■ **DOCUMENT SECTION**:
:::
CVE-2024-30078 affects all supported Windows versions with a Wi-Fi adapter:

  • Windows 10 (all supported versions and editions)
  • Windows 11 (all editions)
  • Windows Server 2012 R2, 2016, 2019, 2022

The practical affected population is every Windows laptop, tablet, and desktop with wireless networking capability produced in the last decade. Server versions are less commonly at risk due to Wi-Fi adapters being uncommon in rack servers, but Windows Server with a Wi-Fi adapter is technically in scope.

1

Attacker Achieves Adjacent Network Position

Attacker joins the same Wi-Fi network as the target (public Wi-Fi, corporate guest network) or deploys a rogue access point broadcasting a known SSID to lure auto-connecting Windows devices.

2

Crafted 802.11 Frame Transmitted

Attacker sends a specially crafted wireless management or data frame targeting the victim's device MAC address or broadcast address using a raw packet injection capable wireless adapter.

3

Kernel Driver Processes Malicious Frame

Windows Wi-Fi kernel driver receives the frame and processes it through the vulnerable parsing code path without any authentication check, the user has no indication anything is happening.
:::
■ **DATASET CONTENT**:

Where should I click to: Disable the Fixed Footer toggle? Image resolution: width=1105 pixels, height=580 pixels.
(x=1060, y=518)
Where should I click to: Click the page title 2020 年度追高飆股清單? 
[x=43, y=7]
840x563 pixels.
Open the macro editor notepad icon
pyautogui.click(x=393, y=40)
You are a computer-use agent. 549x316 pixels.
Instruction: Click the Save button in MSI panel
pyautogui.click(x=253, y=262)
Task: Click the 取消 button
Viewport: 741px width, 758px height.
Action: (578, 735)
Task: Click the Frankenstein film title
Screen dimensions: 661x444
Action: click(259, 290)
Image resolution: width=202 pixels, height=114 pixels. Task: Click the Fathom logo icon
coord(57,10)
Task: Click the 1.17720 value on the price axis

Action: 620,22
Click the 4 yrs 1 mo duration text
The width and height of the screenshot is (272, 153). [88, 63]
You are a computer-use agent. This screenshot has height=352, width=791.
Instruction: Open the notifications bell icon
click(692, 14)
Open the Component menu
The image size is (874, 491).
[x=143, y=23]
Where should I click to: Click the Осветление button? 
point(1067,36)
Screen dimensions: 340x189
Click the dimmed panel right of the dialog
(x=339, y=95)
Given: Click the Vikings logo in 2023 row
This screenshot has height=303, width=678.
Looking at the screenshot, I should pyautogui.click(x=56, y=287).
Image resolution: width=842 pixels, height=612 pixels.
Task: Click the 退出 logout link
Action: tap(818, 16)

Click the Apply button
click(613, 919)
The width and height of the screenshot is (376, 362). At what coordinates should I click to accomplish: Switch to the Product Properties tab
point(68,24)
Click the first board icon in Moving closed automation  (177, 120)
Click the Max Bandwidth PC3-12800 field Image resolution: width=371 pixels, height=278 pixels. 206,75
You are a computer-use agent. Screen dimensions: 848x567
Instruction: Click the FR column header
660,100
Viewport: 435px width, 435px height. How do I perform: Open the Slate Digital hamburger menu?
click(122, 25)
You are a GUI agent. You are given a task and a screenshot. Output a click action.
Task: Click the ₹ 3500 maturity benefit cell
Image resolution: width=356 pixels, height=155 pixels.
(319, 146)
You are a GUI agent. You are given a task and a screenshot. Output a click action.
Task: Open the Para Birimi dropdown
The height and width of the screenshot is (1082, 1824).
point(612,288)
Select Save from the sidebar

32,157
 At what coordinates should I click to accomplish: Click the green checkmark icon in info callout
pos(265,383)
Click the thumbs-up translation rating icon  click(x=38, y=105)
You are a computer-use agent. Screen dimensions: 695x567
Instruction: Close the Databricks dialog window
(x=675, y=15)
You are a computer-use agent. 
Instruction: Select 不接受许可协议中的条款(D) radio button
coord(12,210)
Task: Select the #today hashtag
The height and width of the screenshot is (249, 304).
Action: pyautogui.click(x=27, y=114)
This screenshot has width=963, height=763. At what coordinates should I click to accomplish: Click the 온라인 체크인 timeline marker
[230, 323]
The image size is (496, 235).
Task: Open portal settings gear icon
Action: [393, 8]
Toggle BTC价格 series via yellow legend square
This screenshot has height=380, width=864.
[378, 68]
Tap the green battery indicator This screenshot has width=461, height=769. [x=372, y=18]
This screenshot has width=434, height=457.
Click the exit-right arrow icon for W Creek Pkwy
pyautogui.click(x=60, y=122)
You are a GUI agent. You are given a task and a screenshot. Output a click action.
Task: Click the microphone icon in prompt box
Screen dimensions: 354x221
:::
■ **JOBS**:
1. Answer these questions about the CVE-2024-30078 text.
(a) Which Windows Server versions are listed as affected?
(b) Why are server versions less commonly at risk?
(c) In step 3, which component receives the malicious frame?
2. Edit the rows from the line that has "Click the Max" through the line that has "click(122, 25)", changing "computer-use agent" to "GUI agent" and keeping everything else the same. Return only those lines.
The text and the rows have no connection to each other.

■ **FULL SOLUTIONS**:
1.
(a) Windows Server 2012 R2, 2016, 2019, and 2022.
(b) Wi-Fi adapters are uncommon in rack servers.
(c) The Windows Wi-Fi kernel driver.

2.
Click the Max Bandwidth PC3-12800 field Image resolution: width=371 pixels, height=278 pixels. 206,75
You are a GUI agent. Screen dimensions: 848x567
Instruction: Click the FR column header
660,100
Viewport: 435px width, 435px height. How do I perform: Open the Slate Digital hamburger menu?
click(122, 25)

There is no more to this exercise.